> [FRAGMENTO PROPORCIONADO]:
════════════════════
Habemus Papam 1. El principio del Papado

Hace diez años, cuando empezaba el declive imparable de Juan Pablo II, José Manuel L. Vidal, director de RD, escribió un libro de fondo sobre el sentido, actualidad y cincustancias del Papado: Habemus Papam: de Juan Pablo II al Papa del Olivo (editorial Foca, Madrid 2003, 448 págs.). El mismo J. M. Vidal podrá retomar, si quiere, aquel argumento, que mantiene todo su valor ahora, pasados diez años, porque las circunstancias siguen y los problemas que allí se detectaban no se han solucionado, sino que han crecido.

J. M. Vidal me hizo entonces el honor de pedirme un epílogo de tipo bíblico, histórico y teológico, tarea que cumplí con gusto, redactando un texto largo, que no quiero ni puedo retomar en su totalidad. Pero he pensado que será bueno presentar su argumento central, porque también en mi campo los temas siguen donde estaban.

Es esta postal y en otras dos que seguirán presentaré algunos rasgos del origen e historia del papado… pues quien no recuerda la historia está condenado a repetir sus errores.
════════════════════
> [DATOS PROPORCIONADOS]:
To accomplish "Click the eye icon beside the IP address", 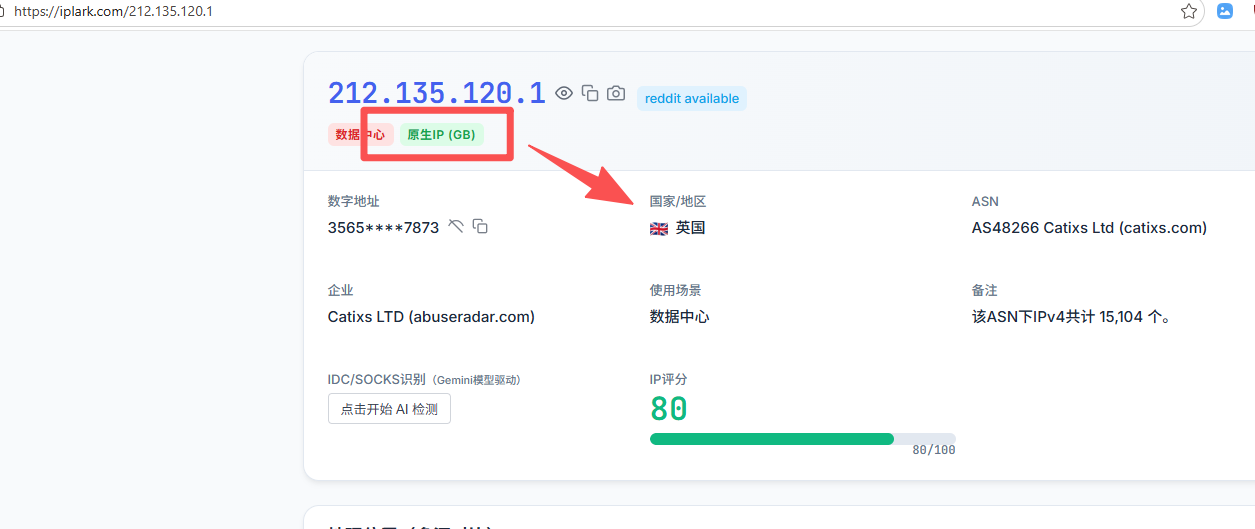I will (x=564, y=93).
════════════════════
> [OBJETIVO DEL EJERCICIO]:
Continúa, por favor, el texto sobre el origen del papado a partir de su última frase.

> [PROBLEMA RESUELTO]:
Introducción

Papa significa simplemente padre (del griego pappas). Este era el nombre con el que afectuosamente se llamaba, al menos desde el siglo III d. C., a las autoridades eclesiásticas cristianas, como se hace todavía en oriente, donde abades (=padres) y presbíteros (=ancianos) son papas. Una palabra semejante se ha empleado en casi todo el mundo cristiano, especialmente en América Latina, donde los presbíteros son padres, padrecitos, esto es, papas.

Este título se atribuyó, en sentido más restringido, al patriarca de Alejandría, que se llamaba por excelencia Papa. A partir del siglo IV se aplicó también al obispo de Roma y después se convirtió, hasta el día de hoy, en su apodo y tratamiento más conocido. Por eso, cuando ahora decimos “Papa” pensamos, en Benedicto XVI, que ha sido obispo de Roma (Padre Santo, Vicario de Cristo, Patriarca de la Iglesia occidental); y cuando decimos “papado” nos referimos a la institución religiosa y social que él encarna.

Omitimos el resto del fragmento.